Listen Up, Peeps!
This just in: The American Bird Conservancy has just declared the Peep (Marshmallicious delicious) this year’s “Easter bird of the week.” Repeating the organization’s 2011 choice was a “no brainer” for ABC President George Fenwick.
Perhaps more surprising was ABC’s decision to split the Peep into four bird species. ABC’s press release explains:
Up until now, scientists have recognized only the familiar “yellow” form of peep as a full species; but there is currently support in the ornithological community for granting separate species status to the blue, teal, pink, and purple forms, currently considered color morphs. “There simply isn’t any evidence that these forms interbreed,” said ABC senior scientist Dr. David Wiedenfeld. “While they can often be found roosting in the same box, the fact is that nobody has ever seen an intermediate bird between the color morphs,” he added.

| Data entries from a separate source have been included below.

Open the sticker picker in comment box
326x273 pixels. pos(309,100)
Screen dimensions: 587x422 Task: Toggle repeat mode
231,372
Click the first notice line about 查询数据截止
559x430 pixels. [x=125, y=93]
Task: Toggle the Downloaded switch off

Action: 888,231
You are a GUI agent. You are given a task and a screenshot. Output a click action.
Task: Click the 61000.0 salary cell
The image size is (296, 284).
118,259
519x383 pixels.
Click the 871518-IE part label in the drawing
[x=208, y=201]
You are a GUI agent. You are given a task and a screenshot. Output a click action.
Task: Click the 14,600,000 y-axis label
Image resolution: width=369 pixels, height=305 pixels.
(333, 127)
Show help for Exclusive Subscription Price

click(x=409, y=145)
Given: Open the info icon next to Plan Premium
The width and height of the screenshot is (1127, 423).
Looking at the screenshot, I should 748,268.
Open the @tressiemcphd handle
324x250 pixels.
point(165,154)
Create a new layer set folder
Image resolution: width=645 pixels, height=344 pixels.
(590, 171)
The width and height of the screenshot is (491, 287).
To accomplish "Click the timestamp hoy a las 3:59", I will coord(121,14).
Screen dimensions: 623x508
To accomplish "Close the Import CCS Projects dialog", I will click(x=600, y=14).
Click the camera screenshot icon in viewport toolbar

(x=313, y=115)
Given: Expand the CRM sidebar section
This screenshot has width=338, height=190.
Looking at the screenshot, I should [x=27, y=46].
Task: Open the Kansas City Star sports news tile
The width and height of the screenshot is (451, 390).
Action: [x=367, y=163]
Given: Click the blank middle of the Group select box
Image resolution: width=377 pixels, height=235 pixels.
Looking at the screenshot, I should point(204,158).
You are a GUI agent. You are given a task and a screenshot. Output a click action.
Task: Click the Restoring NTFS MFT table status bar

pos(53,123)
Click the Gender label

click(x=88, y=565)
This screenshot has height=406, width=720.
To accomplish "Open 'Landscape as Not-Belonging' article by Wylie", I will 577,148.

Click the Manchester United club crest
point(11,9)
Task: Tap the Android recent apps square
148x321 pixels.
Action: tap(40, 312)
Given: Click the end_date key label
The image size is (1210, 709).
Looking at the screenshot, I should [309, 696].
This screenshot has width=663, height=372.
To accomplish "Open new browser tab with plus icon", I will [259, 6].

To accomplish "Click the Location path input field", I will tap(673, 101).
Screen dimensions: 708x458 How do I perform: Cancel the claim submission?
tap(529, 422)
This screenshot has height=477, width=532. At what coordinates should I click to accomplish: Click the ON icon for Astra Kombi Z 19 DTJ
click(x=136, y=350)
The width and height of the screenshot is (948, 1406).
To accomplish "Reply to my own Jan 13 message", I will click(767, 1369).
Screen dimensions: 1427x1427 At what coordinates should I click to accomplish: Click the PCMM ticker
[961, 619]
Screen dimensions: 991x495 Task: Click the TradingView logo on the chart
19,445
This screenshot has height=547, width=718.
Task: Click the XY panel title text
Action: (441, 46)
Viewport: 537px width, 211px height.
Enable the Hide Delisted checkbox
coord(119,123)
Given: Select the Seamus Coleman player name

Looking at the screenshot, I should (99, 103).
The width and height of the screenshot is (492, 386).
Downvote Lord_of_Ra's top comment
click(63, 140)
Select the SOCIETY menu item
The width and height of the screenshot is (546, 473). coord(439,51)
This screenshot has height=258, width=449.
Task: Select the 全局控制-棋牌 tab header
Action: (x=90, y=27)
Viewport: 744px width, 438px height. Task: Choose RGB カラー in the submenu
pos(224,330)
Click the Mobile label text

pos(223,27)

Of course, Peeps aren’t real birds. They’re marshmallow treats. Nonetheless, ABC’s press release provides a moment to think about what makes a species separate.
Not interbreeding is one point, as Wiedenfeld notes. At a minimum, however, a species must be capable of breeding with members of its own species. Peeps aren’t alive, either.
Thus, in a strict scientific sense, Peeps fails to qualify as a species. Far be it from me to quibble with the American Bird Conservancy, though. After all, this is the kind of science folks are sure to eat up.